For the data below, the lines that hold "object" should be counted; only the resulting number is expected.

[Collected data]
————————
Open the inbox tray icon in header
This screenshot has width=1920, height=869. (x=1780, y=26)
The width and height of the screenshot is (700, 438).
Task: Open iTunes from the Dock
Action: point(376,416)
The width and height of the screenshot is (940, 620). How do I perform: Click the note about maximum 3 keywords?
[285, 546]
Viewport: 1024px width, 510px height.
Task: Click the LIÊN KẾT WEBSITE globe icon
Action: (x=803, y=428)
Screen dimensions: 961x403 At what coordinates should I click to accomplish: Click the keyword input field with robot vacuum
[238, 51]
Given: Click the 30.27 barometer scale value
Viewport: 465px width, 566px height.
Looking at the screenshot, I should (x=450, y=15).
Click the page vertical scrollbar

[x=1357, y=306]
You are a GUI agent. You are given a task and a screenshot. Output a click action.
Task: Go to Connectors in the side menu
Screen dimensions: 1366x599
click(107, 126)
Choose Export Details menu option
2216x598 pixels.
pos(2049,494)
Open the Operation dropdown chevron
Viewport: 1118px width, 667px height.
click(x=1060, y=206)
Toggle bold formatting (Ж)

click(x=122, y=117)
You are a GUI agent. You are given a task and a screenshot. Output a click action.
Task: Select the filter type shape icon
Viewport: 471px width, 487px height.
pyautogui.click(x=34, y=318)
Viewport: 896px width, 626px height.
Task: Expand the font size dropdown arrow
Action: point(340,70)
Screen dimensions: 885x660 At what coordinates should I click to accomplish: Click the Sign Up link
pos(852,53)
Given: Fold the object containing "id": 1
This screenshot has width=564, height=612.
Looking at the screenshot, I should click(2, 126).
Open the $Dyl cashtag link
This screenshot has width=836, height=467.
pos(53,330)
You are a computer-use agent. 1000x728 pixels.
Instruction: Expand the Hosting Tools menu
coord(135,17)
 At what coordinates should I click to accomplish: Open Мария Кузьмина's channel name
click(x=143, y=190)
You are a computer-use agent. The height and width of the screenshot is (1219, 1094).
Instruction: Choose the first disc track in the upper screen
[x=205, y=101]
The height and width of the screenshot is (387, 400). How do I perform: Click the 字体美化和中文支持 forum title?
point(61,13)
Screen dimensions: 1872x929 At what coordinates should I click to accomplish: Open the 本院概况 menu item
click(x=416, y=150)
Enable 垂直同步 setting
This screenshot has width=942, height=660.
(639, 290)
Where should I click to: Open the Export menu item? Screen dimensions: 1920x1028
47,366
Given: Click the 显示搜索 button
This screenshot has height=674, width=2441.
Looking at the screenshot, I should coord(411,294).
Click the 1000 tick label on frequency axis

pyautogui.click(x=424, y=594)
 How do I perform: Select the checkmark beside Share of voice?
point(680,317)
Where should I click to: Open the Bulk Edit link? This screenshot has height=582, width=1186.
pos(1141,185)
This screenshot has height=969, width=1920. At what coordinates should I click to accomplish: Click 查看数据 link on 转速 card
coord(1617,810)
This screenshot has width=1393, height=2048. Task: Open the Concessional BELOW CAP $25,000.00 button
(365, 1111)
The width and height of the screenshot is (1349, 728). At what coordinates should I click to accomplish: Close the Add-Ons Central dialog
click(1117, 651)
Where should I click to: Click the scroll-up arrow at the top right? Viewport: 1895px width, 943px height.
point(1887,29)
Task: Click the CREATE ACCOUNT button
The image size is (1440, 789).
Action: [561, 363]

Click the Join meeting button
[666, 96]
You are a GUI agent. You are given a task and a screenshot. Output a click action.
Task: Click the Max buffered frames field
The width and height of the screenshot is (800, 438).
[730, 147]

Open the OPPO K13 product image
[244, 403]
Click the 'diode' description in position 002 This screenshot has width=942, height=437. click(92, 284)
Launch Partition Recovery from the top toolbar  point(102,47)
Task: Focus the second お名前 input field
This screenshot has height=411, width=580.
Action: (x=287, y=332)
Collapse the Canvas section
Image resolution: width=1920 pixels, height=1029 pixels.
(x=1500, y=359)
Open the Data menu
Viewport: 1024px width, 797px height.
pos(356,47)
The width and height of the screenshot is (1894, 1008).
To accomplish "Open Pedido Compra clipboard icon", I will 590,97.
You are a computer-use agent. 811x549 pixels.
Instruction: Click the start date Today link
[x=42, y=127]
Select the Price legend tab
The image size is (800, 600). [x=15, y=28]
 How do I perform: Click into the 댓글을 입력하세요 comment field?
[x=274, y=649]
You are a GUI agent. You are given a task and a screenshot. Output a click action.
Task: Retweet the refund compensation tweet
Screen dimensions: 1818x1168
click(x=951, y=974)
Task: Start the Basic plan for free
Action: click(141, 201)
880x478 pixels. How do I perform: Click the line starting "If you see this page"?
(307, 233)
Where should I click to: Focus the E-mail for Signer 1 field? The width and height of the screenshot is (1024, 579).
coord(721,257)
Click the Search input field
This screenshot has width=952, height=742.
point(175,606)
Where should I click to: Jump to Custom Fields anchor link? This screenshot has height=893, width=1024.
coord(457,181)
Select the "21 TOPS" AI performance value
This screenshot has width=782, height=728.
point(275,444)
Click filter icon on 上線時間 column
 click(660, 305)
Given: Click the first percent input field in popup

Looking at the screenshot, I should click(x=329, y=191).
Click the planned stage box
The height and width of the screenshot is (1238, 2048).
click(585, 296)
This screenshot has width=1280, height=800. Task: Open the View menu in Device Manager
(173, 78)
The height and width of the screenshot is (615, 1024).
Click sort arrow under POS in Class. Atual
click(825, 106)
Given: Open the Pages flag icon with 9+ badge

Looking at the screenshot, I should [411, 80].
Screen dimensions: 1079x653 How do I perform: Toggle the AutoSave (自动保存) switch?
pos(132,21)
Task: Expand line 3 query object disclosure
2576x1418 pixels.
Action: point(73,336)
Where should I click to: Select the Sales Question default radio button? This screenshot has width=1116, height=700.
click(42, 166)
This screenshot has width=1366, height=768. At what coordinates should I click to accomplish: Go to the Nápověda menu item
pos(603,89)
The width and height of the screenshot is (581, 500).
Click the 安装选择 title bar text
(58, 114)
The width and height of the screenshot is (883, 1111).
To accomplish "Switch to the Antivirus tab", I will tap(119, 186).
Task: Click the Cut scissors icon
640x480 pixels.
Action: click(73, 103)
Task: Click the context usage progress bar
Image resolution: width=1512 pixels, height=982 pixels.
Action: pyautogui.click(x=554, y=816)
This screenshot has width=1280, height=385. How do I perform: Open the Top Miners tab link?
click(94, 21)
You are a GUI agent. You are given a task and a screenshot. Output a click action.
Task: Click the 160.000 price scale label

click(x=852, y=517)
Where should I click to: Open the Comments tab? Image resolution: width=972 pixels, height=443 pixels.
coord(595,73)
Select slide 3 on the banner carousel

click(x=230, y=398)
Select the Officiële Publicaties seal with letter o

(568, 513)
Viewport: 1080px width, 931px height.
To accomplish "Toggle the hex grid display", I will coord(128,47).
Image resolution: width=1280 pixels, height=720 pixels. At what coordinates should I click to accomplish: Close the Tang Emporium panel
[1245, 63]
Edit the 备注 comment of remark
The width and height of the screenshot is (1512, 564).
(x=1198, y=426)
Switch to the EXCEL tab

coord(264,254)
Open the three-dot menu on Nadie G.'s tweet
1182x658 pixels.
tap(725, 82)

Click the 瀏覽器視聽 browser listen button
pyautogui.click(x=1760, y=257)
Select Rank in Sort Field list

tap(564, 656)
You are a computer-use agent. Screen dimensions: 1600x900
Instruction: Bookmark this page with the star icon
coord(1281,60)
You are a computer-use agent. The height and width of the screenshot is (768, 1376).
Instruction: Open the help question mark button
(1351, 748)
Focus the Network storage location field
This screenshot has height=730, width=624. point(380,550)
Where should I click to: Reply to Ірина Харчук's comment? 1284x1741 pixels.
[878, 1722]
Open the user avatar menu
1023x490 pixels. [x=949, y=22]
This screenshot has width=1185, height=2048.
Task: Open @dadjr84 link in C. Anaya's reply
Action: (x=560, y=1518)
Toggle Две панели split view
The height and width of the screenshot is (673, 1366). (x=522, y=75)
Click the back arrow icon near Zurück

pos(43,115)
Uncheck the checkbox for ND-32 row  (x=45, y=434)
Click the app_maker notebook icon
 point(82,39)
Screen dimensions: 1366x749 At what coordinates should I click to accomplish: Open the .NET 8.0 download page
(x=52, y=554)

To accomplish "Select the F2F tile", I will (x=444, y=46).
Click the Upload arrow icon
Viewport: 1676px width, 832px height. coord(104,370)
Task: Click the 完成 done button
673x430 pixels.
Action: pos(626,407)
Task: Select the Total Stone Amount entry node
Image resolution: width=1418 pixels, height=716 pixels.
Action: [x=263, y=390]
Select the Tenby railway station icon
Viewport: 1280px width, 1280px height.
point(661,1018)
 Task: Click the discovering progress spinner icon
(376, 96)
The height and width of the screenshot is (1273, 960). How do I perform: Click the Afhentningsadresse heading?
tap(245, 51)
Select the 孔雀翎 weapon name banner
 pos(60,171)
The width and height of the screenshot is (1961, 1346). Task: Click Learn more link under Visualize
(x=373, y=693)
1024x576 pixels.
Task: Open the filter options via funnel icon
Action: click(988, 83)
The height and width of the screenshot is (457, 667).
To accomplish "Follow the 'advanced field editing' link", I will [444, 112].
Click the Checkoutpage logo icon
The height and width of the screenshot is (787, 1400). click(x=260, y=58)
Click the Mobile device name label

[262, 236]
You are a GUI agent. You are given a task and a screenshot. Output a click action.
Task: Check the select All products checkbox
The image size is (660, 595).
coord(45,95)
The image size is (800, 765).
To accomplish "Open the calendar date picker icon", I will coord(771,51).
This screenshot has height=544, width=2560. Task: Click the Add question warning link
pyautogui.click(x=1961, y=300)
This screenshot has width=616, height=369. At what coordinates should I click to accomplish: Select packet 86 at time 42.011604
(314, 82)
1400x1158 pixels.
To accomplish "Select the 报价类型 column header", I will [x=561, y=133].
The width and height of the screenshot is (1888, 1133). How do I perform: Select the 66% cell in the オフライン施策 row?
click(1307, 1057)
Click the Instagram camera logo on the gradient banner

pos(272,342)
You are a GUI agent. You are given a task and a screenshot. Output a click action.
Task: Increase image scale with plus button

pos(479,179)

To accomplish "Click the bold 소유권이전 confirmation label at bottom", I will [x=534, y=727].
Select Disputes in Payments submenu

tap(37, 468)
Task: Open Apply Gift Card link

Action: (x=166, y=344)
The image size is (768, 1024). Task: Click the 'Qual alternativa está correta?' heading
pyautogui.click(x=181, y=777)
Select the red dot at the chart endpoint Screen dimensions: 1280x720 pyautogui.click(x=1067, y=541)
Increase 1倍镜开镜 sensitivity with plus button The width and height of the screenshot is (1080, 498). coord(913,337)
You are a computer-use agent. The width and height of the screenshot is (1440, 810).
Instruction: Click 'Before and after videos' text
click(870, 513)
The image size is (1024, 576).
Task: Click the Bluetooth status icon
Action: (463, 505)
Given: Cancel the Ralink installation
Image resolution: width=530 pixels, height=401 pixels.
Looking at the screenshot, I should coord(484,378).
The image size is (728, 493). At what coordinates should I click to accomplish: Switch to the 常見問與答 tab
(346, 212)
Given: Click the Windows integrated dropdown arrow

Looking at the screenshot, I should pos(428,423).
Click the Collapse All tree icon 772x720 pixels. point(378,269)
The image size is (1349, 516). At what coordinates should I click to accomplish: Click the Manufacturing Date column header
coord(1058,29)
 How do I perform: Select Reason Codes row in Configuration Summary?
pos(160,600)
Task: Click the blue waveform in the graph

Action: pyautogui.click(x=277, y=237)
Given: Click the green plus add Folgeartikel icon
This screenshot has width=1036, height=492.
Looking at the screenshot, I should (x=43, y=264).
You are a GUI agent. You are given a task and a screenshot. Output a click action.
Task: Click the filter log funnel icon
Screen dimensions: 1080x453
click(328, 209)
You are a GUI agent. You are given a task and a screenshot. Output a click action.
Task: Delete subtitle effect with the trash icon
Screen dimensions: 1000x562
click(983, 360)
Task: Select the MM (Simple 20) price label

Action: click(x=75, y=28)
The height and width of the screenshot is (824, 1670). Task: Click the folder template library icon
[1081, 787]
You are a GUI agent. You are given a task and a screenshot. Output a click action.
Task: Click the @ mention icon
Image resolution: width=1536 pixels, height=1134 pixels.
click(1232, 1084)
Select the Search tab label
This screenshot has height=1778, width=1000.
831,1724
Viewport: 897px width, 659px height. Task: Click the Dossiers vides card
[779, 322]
————————
■ Output ■
2